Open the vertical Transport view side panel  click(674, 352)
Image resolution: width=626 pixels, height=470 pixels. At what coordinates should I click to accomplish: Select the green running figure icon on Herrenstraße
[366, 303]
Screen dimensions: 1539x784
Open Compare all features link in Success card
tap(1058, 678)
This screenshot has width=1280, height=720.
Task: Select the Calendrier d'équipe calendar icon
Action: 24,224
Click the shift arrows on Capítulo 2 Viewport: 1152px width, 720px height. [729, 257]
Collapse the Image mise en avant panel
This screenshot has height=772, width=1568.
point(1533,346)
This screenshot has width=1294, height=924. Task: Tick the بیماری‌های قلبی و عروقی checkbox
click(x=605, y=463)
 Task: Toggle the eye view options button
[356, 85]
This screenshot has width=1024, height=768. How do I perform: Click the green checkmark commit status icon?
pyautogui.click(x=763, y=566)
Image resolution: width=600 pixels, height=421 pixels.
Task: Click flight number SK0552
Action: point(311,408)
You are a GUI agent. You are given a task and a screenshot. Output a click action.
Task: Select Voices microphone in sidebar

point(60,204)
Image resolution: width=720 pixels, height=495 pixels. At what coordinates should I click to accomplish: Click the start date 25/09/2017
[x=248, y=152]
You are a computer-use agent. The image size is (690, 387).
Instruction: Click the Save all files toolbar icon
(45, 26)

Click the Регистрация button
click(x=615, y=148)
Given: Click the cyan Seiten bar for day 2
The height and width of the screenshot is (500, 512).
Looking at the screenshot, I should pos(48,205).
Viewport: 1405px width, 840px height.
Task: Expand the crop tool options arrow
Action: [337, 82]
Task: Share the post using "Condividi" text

:::

» Problem statement: Reproduce each line of the records in which "agent" appears.

» Solution to this problem:
You are a GUI agent. You are given a task and a screenshot. Output a click action.
You are a computer-use agent. The image size is (690, 387).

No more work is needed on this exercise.